It continuously monitors outgoing email activity and helps identify:

  • Compromised email accounts

  • Malicious scripts sending spam

  • Unusual email sending patterns

By proactively detecting such behavior, OSM helps protect your server from:

  • Email abuse

  • IP blacklisting

  • Reputation damage

Control Panels Support cPGuard OSM

  • cPanel 

  • Directadmin

  • Webuzo

How to Enable OSM

By default, OSM is disabled.

To enable it go to:

App Portal → Settings → Outgoing Spam Monitor → Enable OSM switch

Once enabled, OSM will start monitoring outgoing email activity in real-time.

Where to View OSM Logs

You can view OSM activity and detections here:

Protection → OSM

OSM configuration options

and Below are the most important OSM settings typically available:

Hourly Threshold

This defines the maximum number of emails allowed per hour per domain.

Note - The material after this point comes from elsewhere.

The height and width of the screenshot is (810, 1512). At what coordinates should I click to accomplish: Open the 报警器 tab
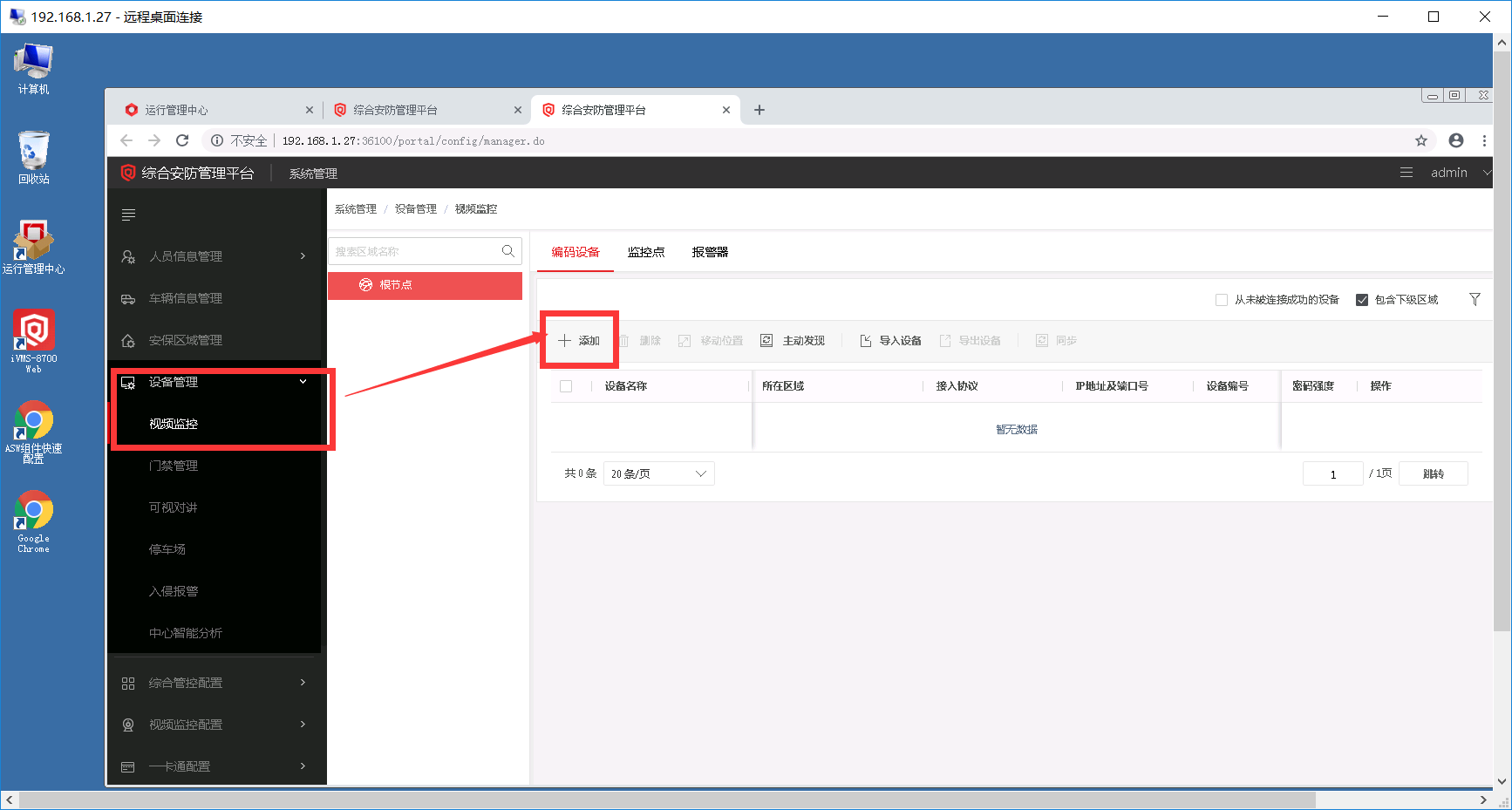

If the limit is exceeded alerts will triggered. You can see the logs under Protection > OSM

This helps stop bulk spam campaigns quickly.


Minutely Threshold

This controls the number of emails allowed per minute.

It is useful for detecting:

  • Sudden bursts of spam

  • Script-based mailers

  • Compromised plugins sending mass emails instantly

Minutely limits stop attacks much faster than hourly limits.


Whitelist IPs

Allows specific IP addresses to bypass OSM checks.

Use cases:

  • Trusted external mail servers

  • API-based transactional email systems

  • Internal monitoring systems

This prevents legitimate services from being blocked.


Whitelist Email IDs

Allows specific sender email addresses to bypass spam monitoring rules.

Common examples:

Useful for protecting critical system emails from accidental blocking.


Whitelist CWD Prefixes

CWD (Current Working Directory) prefix whitelisting allows you to exclude specific application paths from OSM restrictions.

For example:

  • /home/user/public_html/whmcs/

  • /home/user/app/cron/

This is helpful for:

  • Billing systems

  • CRM platforms

  • Trusted custom applications


Spam Patterns

This setting checks only the email subject line for known spam keywords or patterns.

Example:

  • Subject: “Congratulations! You won a prize” → flagged (contains common spam keywords like “won”, “prize”)

  • Subject: “Limited time offer – Buy now” → flagged (contains “offer”, “buy now”)

  • Subject: “Meeting scheduled for tomorrow” → not flagged (normal subject, no spam pattern)

This way, only the subject line is analyzed—not the full email content.